DEVELOPMENT OF SYNTHETIC IMAGERY FOR VISUALIZATION OF COTTON REFLECTANCE

Authors: Sassenrath, Gretchen; ALARCON, V - MISSISSIPPI STATE UNIV.

Submitted to: American Society for Photogrammetry and Remote Sensing Proceedings
Publication Type: Proceedings
Publication Acceptance Date: 10/5/2005
Publication Date: 10/6/2005
Citation: Sassenrath, G.F., Alarcon, V.J. 2005. Development of synthetic imagery for visualization of cotton reflectance. 20th Biennial Workshop on Aerial Photography, Videography, and High Resolution Digital Imagery for Resource Assessment, #0038, 4 pgs. American Society for Photogrammetry and Remote Sensing Proceedings. CD-ROM

Interpretive Summary: Remote sensing systems generate large data sets from measured hyperspectral reflectance spectrum. Analysis and interpretation of these data sets is hindered by the quantity of data available. We have developed methods of simplifying the large data sets, without loosing any of the information contained in the data. The process of Fourier transformation allows condensing the information from 512 bands to 20 pairs of harmonics. These reduced data sets can then be manipulated and analyzed in ways to extract the most significant components. Visualization of the reflectance spectra is aided by a process of synthetic image generation. These synthetic images look very similar to remote images containing much less information. The analytical and visualization tools are powerful methods for robust analysis and interpretation of the reflectance data.

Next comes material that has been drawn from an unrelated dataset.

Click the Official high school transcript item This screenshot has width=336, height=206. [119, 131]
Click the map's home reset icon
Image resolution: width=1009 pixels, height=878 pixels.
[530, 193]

Technical Abstract: Remote imagery offers the potential for rapid, timely, and continuous monitoring of crop status, and has the potential to offer significant benefit to crop production and management. However, errors are introduced in moving from the well-characterized measurements of individual leaves to interpretation of factors operating in an entire production canopy. ARS scientists, in collaboration with University colleagues, have developed a methodology of building synthetic images from reflectance spectra of individual leaves. The individual factors impacting canopy reflectance can then be examined separately. The method initially approximates leaf spectral characteristics through the use of Fourier transformations that adequately describe the spectra and reduces the information required from 512 bands to 20 pairs of harmonics. These spectra from soil and vegetation are then randomly mixed and visualized using an imaging software package. The resultant synthetic spectra are remarkably similar to actual remote images of crop fields obtained from aerial sources. This methodology offers a powerful analytical technique to explore crop reflectance spectra, and build spectral libraries of reflectance patterns with physiological and morphological changes.